SUPPLIED ENTRIES:
=-=-=-=-=

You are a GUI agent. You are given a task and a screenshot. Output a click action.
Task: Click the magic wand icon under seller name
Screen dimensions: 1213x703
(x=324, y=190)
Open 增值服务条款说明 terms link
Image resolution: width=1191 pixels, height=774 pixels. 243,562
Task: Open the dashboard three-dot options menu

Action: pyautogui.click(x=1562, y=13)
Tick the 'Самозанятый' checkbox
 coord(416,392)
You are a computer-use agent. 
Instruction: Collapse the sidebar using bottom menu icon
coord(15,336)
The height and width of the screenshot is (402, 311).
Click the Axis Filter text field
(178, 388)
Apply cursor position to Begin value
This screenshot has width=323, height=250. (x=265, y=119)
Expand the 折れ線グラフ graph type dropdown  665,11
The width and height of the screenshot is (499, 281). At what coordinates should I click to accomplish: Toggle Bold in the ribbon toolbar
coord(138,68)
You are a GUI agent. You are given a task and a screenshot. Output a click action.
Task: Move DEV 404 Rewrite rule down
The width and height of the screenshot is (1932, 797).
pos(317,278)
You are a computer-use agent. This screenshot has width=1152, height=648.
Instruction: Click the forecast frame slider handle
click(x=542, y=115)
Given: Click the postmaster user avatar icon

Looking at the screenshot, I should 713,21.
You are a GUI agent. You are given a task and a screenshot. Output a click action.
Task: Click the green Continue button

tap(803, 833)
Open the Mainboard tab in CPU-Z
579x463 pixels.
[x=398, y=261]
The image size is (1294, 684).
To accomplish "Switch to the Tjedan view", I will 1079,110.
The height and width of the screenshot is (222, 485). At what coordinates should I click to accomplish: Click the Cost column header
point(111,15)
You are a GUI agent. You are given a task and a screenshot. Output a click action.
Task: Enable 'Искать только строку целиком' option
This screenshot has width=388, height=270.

=-=-=-=-=

WHAT TO WORK ON: Put the lines running from the start of the listing through the line containing "Image resolution: width=1191" into a numbered list, leaving out any blank lines.

PROBLEM SOLUTION:
1. You are a GUI agent. You are given a task and a screenshot. Output a click action.
2. Task: Click the magic wand icon under seller name
3. Screen dimensions: 1213x703
4. (x=324, y=190)
5. Open 增值服务条款说明 terms link
6. Image resolution: width=1191 pixels, height=774 pixels. 243,562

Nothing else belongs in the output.